━━━━━ Passage ━━━━━
The improved food supply is best seen in late eighteenth-century Britain, where the population explosion began. Despite restrictive tariffs on grain imports known as the Corn Laws, Britain imported an increasing amount of food after 1780, and this provided partial support for a larger population. British grain imports stood at 200,000 tons in 1780, rising to 3.7 million tons in 1800, and then 7.5 million tons in 1840. At the same time, the improvements in British internal transportation--canals, toll roads, and railroads--reduced food prices in urban areas. Food shipment also improved as new technology allowed the preservation of food for transportation, beginning with the adoption of a sterile canning process that a Parisian chef, Francois Appert, had invented for Napoleon's armies in 1804.
The greatest source of an improved food supply in Britain, however, was an increase in British harvests so significant that historians have called it an agricultural revolution. The agricultural revolution involved both extensive use of land (more acres planted) and intensive use of the land (higher yields per acre). The stimulus to both developments was simple: Grain prices rose with the population, previous bad harvests had left few grain reserves, and a generation of war with France sometimes interrupted the importation of grain (which fell from 4.6 million tons to 2.9 million tons in the years following 1810).
━━━━━ Given material ━━━━━
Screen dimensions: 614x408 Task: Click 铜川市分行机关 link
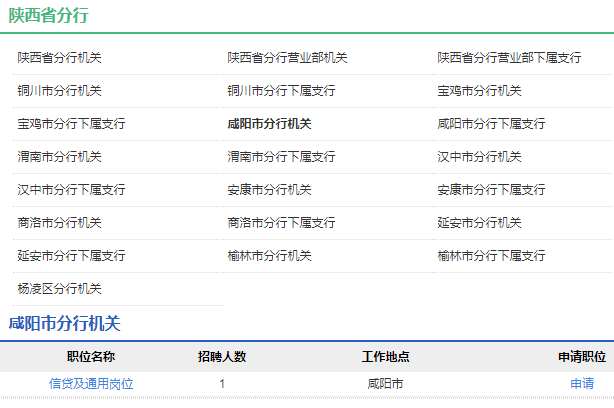point(59,91)
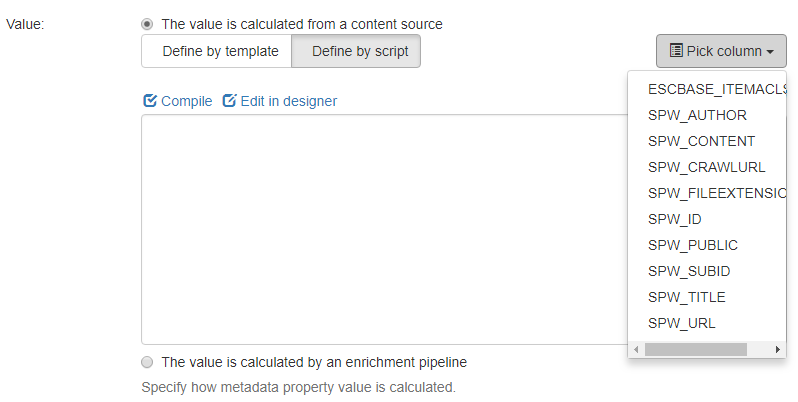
━━━━━
Continue the passage on Britain's food supply and agricultural revolution, picking up right after its final sentence.

Extensive use of the soil provides obvious possibilities. Land could be reclaimed by draining marshes and wetlands, such as the fens of eastern England or the marshes of central Italy. In other regions of Europe, especially Scandinavia and Eastern Europe, sparsely populated woodlands and wildernesses could be cleared and planted. Wherever the science of agronomy established modern crop rotation, the tradition of leaving fields lie fallow every third year could be abandoned. This alone produced a 10 percent increase in arable land in some regions.
The most impressive side of the agricultural revolution--more intensive use of the land--achieved an unprecedented rise in European productivity. Scientific farming, such as improved understanding of fertilizers, significantly improved the harvest per acre. The beginnings of modern farm mechanization--from Jethro Tull's development of seed drills to replace the manual broadcasting of seeds to Andrew Meikle's invention of the threshing machine in 1784--produced more efficient harvests. Such developments increased the ratio of grain harvested to grain sown. In Britain, the wheat harvest went from a yield of 7-to-1 to a ratio of 10.6 to 1; at that rate, the British harvest was nearly twice as productive per acre as the rest of Europe and three times as successful as farming in eastern Europe. . . .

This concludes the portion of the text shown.